Please give the count of lines below that include "header" and leave out everything else.

### Data for processing

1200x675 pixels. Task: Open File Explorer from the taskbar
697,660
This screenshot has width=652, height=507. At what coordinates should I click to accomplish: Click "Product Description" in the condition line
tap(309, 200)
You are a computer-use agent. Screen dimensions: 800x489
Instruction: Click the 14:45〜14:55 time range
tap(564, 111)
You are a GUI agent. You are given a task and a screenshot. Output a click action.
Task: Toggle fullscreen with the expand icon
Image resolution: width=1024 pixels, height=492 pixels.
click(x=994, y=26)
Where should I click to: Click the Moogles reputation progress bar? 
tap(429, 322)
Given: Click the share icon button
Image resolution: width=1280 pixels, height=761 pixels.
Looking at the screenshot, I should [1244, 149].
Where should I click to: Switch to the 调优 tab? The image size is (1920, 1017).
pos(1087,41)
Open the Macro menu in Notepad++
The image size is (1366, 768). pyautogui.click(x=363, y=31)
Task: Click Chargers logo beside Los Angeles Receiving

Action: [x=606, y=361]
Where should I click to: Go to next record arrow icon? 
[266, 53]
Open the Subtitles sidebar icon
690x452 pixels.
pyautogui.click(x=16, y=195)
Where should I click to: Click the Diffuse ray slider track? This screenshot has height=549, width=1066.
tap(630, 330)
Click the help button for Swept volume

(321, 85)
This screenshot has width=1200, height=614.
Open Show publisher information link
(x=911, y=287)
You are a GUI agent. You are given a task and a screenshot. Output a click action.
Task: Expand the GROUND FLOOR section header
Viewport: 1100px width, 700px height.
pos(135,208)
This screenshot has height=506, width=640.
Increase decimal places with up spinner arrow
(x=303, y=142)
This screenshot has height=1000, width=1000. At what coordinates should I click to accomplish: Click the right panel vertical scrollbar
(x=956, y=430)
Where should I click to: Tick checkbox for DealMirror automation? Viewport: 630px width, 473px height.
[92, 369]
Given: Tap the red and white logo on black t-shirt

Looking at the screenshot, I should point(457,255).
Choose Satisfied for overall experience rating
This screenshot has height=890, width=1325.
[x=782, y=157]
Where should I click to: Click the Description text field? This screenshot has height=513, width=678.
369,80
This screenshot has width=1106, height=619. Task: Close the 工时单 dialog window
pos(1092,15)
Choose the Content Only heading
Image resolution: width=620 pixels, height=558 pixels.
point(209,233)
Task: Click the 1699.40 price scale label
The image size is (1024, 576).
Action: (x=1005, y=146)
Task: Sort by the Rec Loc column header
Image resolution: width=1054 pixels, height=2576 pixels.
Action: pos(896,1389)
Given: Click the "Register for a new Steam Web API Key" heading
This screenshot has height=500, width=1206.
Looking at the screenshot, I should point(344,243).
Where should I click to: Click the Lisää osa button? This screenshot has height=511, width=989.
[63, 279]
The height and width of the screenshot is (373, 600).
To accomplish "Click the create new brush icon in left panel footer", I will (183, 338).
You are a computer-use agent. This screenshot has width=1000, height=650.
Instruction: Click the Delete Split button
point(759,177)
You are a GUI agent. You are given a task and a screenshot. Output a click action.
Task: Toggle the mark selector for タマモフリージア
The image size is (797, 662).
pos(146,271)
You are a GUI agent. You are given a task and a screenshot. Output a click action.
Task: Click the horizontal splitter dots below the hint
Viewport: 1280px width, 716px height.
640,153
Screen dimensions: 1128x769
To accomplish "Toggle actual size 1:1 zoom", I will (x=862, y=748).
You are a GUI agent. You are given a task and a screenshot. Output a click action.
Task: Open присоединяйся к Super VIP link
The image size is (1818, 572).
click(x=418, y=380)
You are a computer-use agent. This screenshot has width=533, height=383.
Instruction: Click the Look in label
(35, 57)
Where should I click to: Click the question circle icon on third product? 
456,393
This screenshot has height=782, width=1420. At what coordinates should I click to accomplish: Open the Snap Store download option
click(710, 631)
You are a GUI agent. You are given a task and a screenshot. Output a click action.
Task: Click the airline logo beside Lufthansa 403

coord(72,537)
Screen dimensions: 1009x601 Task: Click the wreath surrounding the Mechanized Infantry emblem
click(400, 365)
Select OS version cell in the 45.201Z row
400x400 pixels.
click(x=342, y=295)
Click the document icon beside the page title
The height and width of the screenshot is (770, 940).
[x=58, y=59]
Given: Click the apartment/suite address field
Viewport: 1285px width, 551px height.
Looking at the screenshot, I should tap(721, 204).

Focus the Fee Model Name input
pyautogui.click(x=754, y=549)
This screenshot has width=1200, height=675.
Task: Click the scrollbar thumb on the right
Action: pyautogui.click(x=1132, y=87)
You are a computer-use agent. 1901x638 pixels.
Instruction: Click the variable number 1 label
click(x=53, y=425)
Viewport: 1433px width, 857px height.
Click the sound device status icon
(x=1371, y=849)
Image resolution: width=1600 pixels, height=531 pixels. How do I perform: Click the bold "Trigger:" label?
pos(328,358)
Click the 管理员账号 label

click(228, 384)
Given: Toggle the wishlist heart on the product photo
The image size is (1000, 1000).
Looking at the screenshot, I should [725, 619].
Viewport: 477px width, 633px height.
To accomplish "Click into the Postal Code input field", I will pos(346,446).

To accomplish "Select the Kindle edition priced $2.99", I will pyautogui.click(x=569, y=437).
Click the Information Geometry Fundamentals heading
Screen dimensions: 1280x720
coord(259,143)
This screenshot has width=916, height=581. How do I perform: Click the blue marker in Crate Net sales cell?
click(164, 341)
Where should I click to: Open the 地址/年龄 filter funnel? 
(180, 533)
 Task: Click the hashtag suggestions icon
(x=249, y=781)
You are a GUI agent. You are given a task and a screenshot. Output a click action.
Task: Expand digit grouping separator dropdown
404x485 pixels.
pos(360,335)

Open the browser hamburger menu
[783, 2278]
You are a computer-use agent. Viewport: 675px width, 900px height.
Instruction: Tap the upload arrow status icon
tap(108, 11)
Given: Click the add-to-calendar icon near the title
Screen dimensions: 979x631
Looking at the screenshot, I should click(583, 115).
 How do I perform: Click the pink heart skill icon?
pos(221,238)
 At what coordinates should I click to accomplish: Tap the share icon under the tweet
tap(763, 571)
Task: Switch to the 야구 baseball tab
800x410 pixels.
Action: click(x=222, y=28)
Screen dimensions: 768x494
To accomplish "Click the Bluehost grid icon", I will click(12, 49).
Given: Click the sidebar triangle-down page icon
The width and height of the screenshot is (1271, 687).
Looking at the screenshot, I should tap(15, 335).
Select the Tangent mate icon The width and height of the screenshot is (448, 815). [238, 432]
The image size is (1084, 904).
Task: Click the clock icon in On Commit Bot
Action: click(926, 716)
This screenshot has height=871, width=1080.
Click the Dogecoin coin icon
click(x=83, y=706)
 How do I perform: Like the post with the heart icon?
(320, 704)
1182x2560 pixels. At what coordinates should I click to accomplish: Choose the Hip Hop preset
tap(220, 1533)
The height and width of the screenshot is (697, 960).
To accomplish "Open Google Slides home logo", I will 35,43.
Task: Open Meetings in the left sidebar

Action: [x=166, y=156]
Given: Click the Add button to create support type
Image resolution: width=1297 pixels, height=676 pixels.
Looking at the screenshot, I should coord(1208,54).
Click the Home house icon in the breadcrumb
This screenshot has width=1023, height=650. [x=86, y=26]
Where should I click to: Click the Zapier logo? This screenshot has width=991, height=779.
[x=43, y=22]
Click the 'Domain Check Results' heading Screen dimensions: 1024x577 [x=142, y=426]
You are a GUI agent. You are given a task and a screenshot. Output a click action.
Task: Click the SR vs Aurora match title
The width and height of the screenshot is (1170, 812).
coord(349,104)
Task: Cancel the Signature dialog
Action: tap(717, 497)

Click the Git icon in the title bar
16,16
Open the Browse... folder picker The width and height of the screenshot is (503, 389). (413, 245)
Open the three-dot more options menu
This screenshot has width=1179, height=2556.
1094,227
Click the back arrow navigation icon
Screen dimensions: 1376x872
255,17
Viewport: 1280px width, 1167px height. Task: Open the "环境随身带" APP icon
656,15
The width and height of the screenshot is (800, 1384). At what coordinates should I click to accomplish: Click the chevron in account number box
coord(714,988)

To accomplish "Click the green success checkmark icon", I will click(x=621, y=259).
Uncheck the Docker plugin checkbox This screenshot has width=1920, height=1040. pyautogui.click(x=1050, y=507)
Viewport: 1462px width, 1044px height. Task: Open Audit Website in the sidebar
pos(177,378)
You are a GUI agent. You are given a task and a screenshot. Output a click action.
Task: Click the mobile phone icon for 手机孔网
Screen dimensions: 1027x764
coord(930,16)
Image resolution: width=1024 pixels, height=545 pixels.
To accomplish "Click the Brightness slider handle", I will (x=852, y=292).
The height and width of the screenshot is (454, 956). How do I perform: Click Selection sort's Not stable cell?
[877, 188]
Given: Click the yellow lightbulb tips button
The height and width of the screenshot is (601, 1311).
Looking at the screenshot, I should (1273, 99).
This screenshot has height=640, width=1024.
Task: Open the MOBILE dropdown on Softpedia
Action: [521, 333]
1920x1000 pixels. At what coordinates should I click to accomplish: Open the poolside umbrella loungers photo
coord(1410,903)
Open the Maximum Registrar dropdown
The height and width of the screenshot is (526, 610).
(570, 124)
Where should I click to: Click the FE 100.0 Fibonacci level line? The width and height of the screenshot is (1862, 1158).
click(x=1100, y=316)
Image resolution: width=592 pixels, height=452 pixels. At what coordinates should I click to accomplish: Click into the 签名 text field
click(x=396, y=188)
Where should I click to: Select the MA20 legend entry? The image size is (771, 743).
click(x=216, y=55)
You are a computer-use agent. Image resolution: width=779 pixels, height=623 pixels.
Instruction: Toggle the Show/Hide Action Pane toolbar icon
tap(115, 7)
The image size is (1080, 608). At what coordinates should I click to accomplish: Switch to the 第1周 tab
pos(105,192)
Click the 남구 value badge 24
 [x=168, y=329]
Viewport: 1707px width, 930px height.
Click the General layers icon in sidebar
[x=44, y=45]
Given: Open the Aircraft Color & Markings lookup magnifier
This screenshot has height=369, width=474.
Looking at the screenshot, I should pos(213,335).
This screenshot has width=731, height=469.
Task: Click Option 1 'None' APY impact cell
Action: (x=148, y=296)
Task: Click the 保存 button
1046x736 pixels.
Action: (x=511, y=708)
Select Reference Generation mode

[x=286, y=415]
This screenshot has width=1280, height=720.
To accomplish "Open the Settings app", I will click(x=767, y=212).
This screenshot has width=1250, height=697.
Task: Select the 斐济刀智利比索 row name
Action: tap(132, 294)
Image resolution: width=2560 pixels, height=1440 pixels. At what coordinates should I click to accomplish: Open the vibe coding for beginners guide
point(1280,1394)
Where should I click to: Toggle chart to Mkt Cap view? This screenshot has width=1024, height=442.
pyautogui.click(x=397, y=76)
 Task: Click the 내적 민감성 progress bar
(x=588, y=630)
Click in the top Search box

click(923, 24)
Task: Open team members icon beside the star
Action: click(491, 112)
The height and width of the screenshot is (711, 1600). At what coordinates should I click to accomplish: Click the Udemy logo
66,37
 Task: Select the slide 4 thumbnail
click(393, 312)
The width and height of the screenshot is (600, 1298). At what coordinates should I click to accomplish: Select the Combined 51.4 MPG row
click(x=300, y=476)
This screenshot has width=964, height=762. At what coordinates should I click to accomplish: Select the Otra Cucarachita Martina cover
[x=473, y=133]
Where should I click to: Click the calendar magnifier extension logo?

######

### Answer box
2